- Extrait de page:

<<<<

Le courant se présente plutôt comme l’histoire d’un futur proche, qui ne reprend pas de nombreux artefacts de la sf.
Point de space opera ni d’empire galactique, d’extraterrestres à foison, de planètes lointaines et exotiques, de robots fabuleux, de rayons lasers, de désintégrateurs ou d’autres armes extraordinaires.
En ce sens, il n’est pas sans rappeler la New wave, à laquelle il succède et à qui il emprunte.
Star wars parait très loin, alors que la série de Lucas reste pourtant très proche dans le temps, puisque Neuromancien sort un an à peine, après le dernier épisode de la trilogie originelle.
Mais surtout, le roman de Gibson sort deux ans à peine après le film qui aura une influence décisive sur le cyberpunk, cette belle adaptation infidèle qui donnera son titre définitif au roman de Dick de par chez nous : Blade runner.
L’influence de Blade runner montre d’une certaine façon l’influence de la New wave sur le cyberpunk.
Le retour sur Terre, en lieu et place du grand espace. Un futur proche sans grande prouesse technologique (pas de voyage dans le temps ou à travers les galaxies), le refus d’un futur scientiste lénifiant de préférence libertarien, des préoccupations écologiques, tout cela nous le connaissions déjà.
Le cyberpunk y ajoute une bonne dose d’interlope, en se situant dans un monde où le libertarisme réellement existant est loin des promesses utopiques qui enchantaient certains auteurs (Heinlein, Anderson, Niven, Pournelle notamment).
Si les lois et les règlementations ne sont plus qu’un souvenir lointain, dans ce monde où l’on peut vendre son cerveau comme serveur informatique, c’est surtout au nom du règne de la débrouille. Comme chez Dick, nous sommes avec des anti-héros, des perdants d’une société rivés au sol, tandis que les nantis se sont éloignés dans leurs luxueuses stations orbitales.

>>>>

- Objectif 1: Recopiez tout le passage du texte sur le cyberpunk, depuis « Le courant se » jusqu'à « la trilogie originelle. ».
- Objectif 2: Dans le texte sur le cyberpunk, transformez en liste le paragraphe qui commence par « Le retour sur Terre », en gardant ses faits principaux.
- Objectif 3: Poursuivez le texte sur le cyberpunk à partir de l'endroit où il s'arrête.

- Données fournies:
<<<<

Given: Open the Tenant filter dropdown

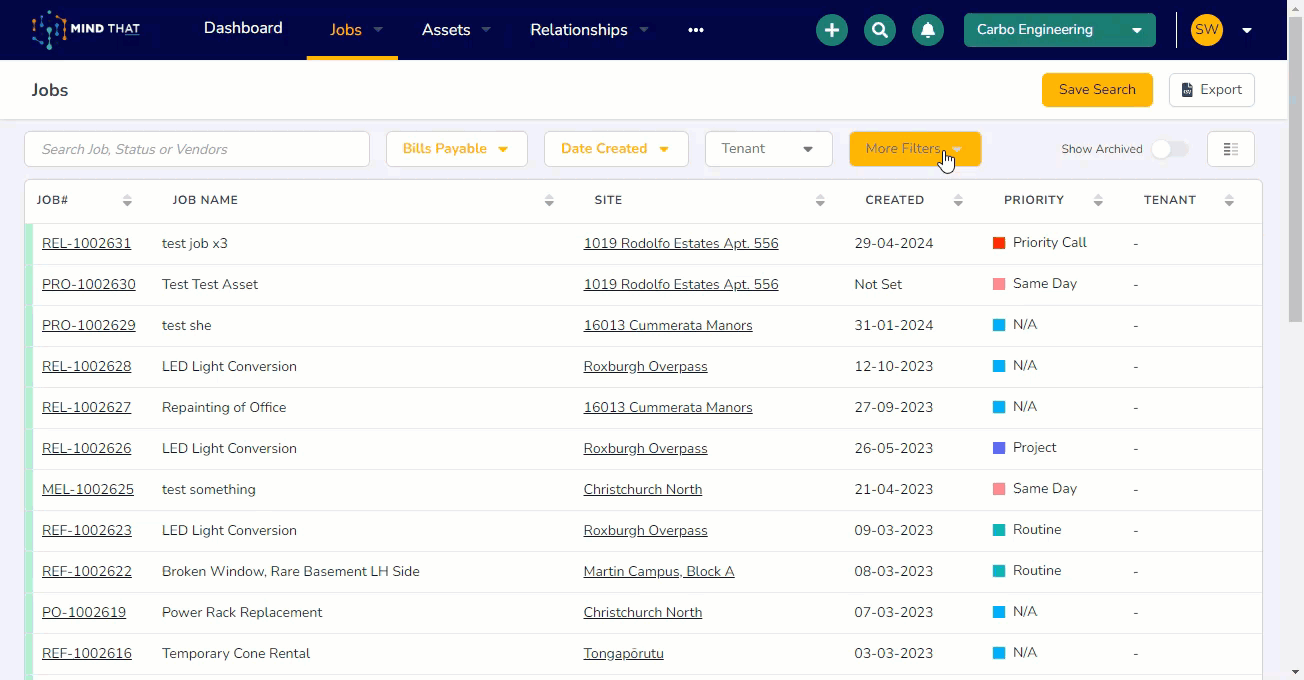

>>>>

- Corrigé 1:
Le courant se présente plutôt comme l’histoire d’un futur proche, qui ne reprend pas de nombreux artefacts de la sf.
Point de space opera ni d’empire galactique, d’extraterrestres à foison, de planètes lointaines et exotiques, de robots fabuleux, de rayons lasers, de désintégrateurs ou d’autres armes extraordinaires.
En ce sens, il n’est pas sans rappeler la New wave, à laquelle il succède et à qui il emprunte.
Star wars parait très loin, alors que la série de Lucas reste pourtant très proche dans le temps, puisque Neuromancien sort un an à peine, après le dernier épisode de la trilogie originelle.

- Corrigé 2:
Des traits que l'on connaissait déjà :
- le retour sur Terre, à la place du grand espace ;
- un futur proche sans grande prouesse technologique, sans voyage dans le temps ni à travers les galaxies ;
- le refus d'un futur scientiste lénifiant, de préférence libertarien ;
- des préoccupations écologiques.

- Corrigé 3:
A chacun de se débrouiller dans cette débine généralisée, dans ce monde détraqué, où qui ne travaille pas ne mange pas.
Un mouvement, des auteurs.
Si certains auteurs cyberpunks ont fait de belles carrières chez nous (Gibson et dans une moindre mesure Sterling), certains en pointillés (Effinger, Williams, Jeter, Cadigan), d’autres furent de simples météorites (Swanwick, John Shirley). Sans oublier le made in France, avec Jean-Marc Ligny. Sans oublier enfin quelques curieux qui se sont livrés à une incursion en terres cyberpunk, comme Spinrad.
Certains de ces auteurs se sont plus ou moins détachés du cyberpunk, pour s’intéresser à l’écologie, comme Sterling (dont le premier roman n’a rien à voir avec le cyberpunk) et surtout Ligny.
Certains auteurs ont su explorer d’autres horizons, comme Cadigan qui a écrit de splendides nouvelles fantastiques, sans aucun lien avec le cyberpunk, ou Robert Charles Wilson, que l’on ne présente plus.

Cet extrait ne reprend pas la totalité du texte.